### Task instructions
Rewrite only the entries from the line with "Open the Category" to the line with "coord(525,17)", changing "dropdown" to "drop-down menu" and leaving everything else as is.

** begin **

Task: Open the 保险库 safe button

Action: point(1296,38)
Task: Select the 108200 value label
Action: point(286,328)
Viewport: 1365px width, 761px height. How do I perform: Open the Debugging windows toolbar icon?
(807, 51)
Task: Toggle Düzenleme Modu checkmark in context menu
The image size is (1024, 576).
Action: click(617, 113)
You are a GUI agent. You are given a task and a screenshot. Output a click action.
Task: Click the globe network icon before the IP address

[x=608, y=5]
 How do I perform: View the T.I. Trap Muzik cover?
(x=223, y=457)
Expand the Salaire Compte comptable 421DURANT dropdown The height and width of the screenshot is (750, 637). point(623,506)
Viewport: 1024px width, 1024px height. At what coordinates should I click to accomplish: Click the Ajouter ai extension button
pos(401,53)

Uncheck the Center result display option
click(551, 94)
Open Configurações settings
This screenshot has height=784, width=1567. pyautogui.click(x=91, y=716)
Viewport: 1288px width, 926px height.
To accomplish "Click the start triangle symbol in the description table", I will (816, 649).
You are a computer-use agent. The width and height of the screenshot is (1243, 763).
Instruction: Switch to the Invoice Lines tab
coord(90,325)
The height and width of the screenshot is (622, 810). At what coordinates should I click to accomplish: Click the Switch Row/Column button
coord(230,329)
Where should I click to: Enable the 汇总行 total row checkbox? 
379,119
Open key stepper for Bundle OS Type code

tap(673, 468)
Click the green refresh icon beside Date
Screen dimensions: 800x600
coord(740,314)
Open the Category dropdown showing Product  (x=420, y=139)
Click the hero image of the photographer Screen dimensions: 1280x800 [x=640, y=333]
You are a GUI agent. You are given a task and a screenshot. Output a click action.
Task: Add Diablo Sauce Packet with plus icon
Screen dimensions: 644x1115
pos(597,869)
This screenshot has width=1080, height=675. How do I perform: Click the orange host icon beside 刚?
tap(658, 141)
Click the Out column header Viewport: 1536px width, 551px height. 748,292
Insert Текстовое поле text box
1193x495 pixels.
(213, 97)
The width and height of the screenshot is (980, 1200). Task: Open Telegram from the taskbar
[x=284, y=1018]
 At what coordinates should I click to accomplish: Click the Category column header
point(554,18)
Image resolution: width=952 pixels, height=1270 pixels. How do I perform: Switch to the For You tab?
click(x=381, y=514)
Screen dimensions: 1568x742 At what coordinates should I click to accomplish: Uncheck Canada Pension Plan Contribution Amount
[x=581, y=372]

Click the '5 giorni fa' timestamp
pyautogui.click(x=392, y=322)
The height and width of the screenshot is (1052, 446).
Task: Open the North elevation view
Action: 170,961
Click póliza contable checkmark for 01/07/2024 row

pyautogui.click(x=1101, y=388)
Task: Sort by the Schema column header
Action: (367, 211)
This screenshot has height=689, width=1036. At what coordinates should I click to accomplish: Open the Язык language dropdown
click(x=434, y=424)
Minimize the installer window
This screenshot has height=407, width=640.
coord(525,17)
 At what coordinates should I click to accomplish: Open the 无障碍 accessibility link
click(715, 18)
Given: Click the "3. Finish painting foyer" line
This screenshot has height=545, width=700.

** end **

### The answer
Open the Category drop-down menu showing Product  (x=420, y=139)
Click the hero image of the photographer Screen dimensions: 1280x800 [x=640, y=333]
You are a GUI agent. You are given a task and a screenshot. Output a click action.
Task: Add Diablo Sauce Packet with plus icon
Screen dimensions: 644x1115
pos(597,869)
This screenshot has width=1080, height=675. How do I perform: Click the orange host icon beside 刚?
tap(658, 141)
Click the Out column header Viewport: 1536px width, 551px height. 748,292
Insert Текстовое поле text box
1193x495 pixels.
(213, 97)
The width and height of the screenshot is (980, 1200). Task: Open Telegram from the taskbar
[x=284, y=1018]
 At what coordinates should I click to accomplish: Click the Category column header
point(554,18)
Image resolution: width=952 pixels, height=1270 pixels. How do I perform: Switch to the For You tab?
click(x=381, y=514)
Screen dimensions: 1568x742 At what coordinates should I click to accomplish: Uncheck Canada Pension Plan Contribution Amount
[x=581, y=372]

Click the '5 giorni fa' timestamp
pyautogui.click(x=392, y=322)
The height and width of the screenshot is (1052, 446).
Task: Open the North elevation view
Action: 170,961
Click póliza contable checkmark for 01/07/2024 row

pyautogui.click(x=1101, y=388)
Task: Sort by the Schema column header
Action: (367, 211)
This screenshot has height=689, width=1036. At what coordinates should I click to accomplish: Open the Язык language drop-down menu
click(x=434, y=424)
Minimize the installer window
This screenshot has height=407, width=640.
coord(525,17)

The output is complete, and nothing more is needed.